**Extrait du texte:**

○ ○ ○ ○ ○ ○ ○

Nishiwaki Junzaburô le comique

Philologie d'Orient et d'Occident (51)
                                       Le 10/08/2010, Tokyo     K.

         Le comique du texte de Nishiwaki Junzaburô (5)
               - Abolir le contexte, expulser le sens -

      Le recueil poétique Ambarvalia (1933) de Nishiwaki Junzaburô est constitué d'un ensemble bipolarisé : une partie est intitulée LE MONDE ANCIEN, l'autre, LE MONDE MODERNE. Le premier monde est introduit par le brillant des bijoux renversés du petit poème en trois vers: Le Temps qu'il fait (cf. billet 47). Le second, illustré par le comique du Chauffeur embaumé (馥郁タル火夫 fukuiku-taru kafu), poème-prose de 36 lignes, dont voici la traduction littérale des trois premières lignes.

     ダビデの職分と彼の宝石とはアドーニスと莢豆との間を通り無限の消滅に急ぐ。故に一般に東方より来りし博士達に倚りかゝりて如何に滑らかなる没食子が戯れるかを見よ!

○ ○ ○ ○ ○ ○ ○

**Données fournies:**
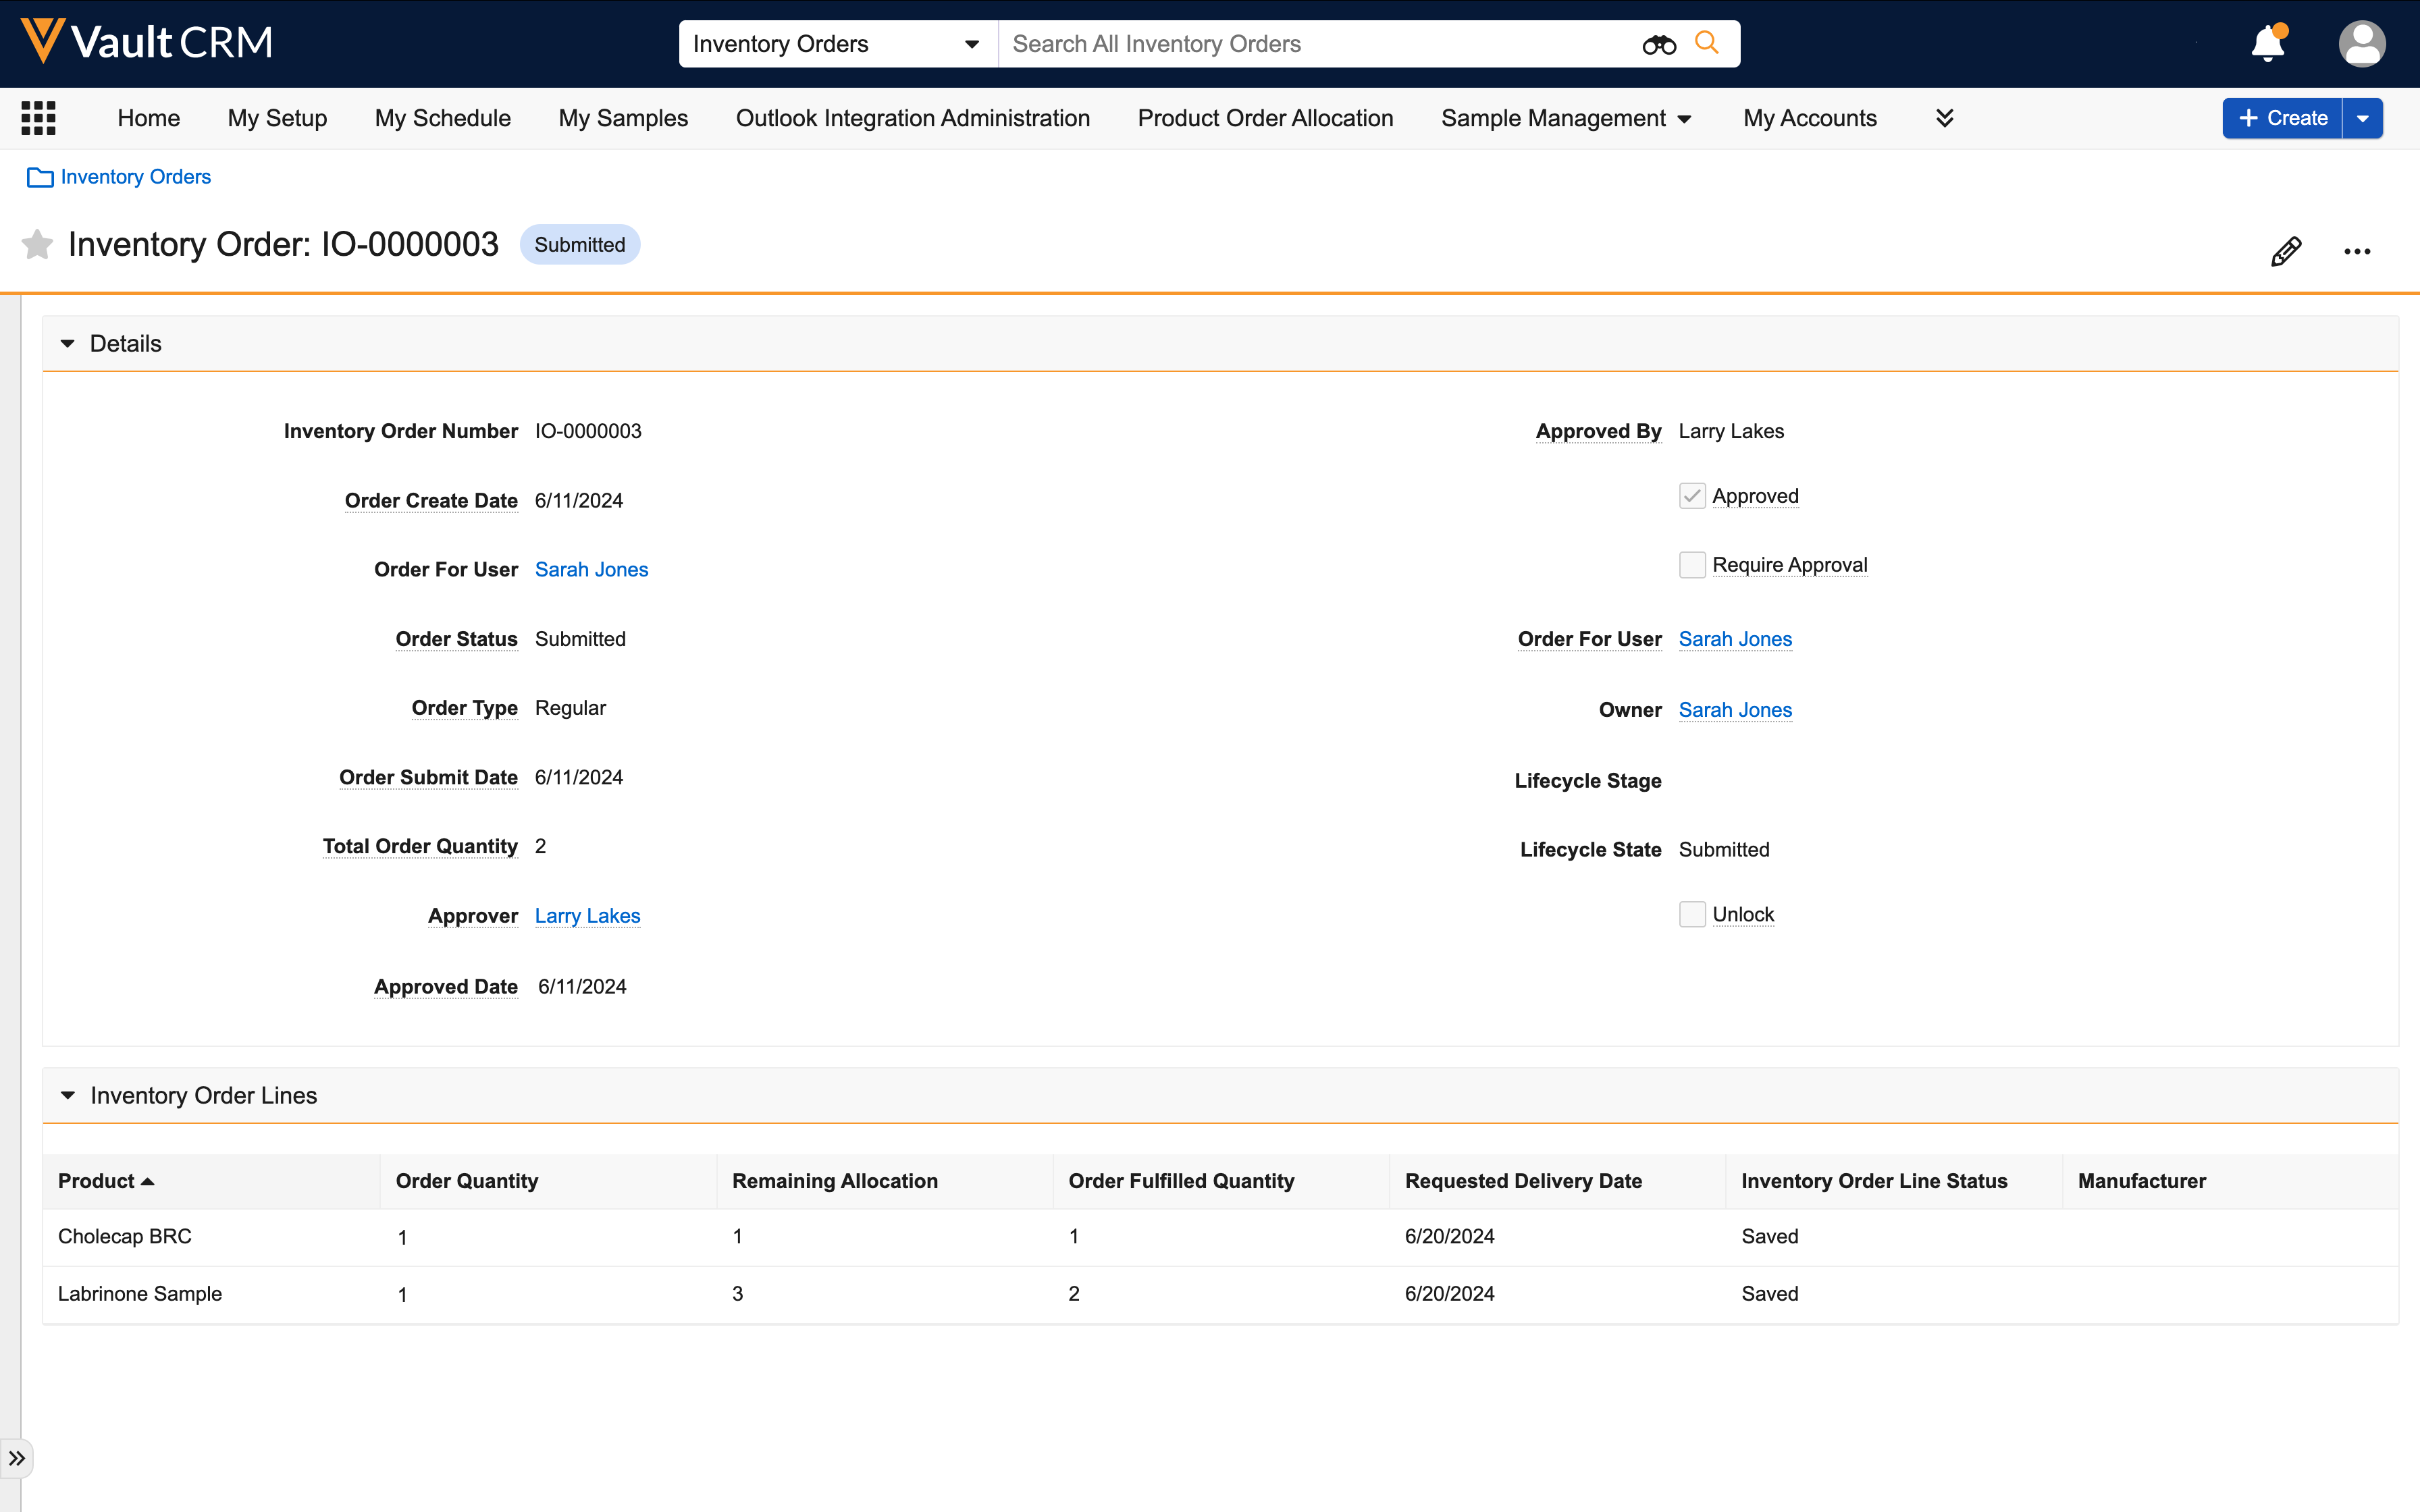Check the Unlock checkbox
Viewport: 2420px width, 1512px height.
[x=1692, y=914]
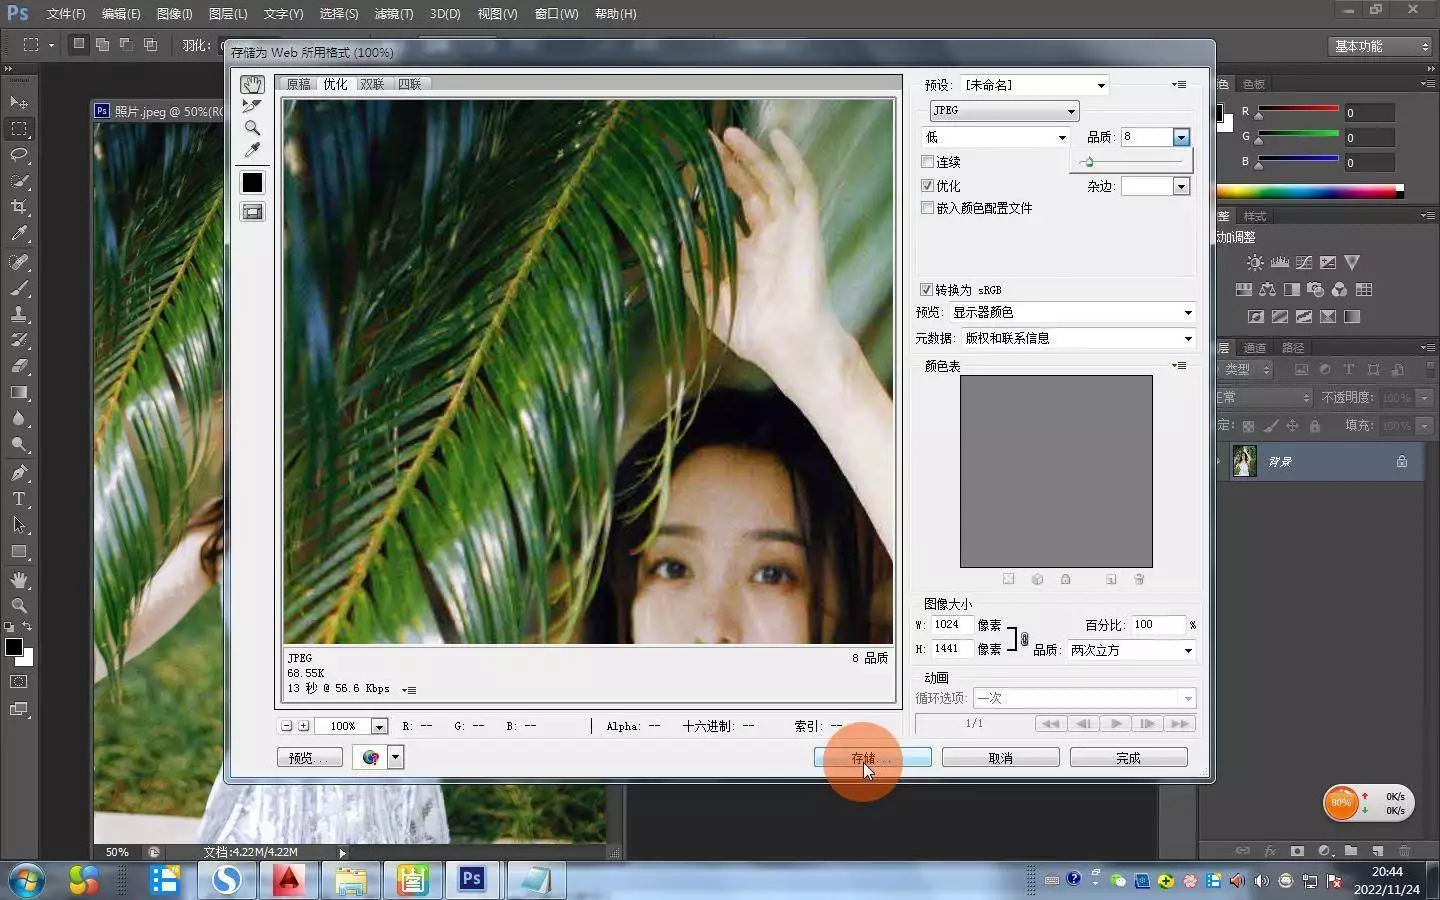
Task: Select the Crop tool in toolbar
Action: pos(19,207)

○ ○ ○ ○ ○ ○ ○

**À faire:**
• A. Résumez en deux phrases l'extrait sur Nishiwaki Junzaburô.
• B. Recopiez les enregistrements en remplaçant « Crop » par « Rotate », sans rien changer d'autre et sans reprendre les images.
Le texte et les enregistrements n'ont aucun lien entre eux.

**Réponses attendues:**
• A. Le recueil poétique Ambarvalia (1933) de Nishiwaki Junzaburô se divise en deux parties, LE MONDE ANCIEN et LE MONDE MODERNE. La première est introduite par le petit poème en trois vers Le Temps qu'il fait, et la seconde est illustrée par le comique du Chauffeur embaumé, un poème-prose de 36 lignes.

• B.
Check the Unlock checkbox
Viewport: 2420px width, 1512px height.
[x=1692, y=914]
Task: Select the Rotate tool in toolbar
Action: pos(19,207)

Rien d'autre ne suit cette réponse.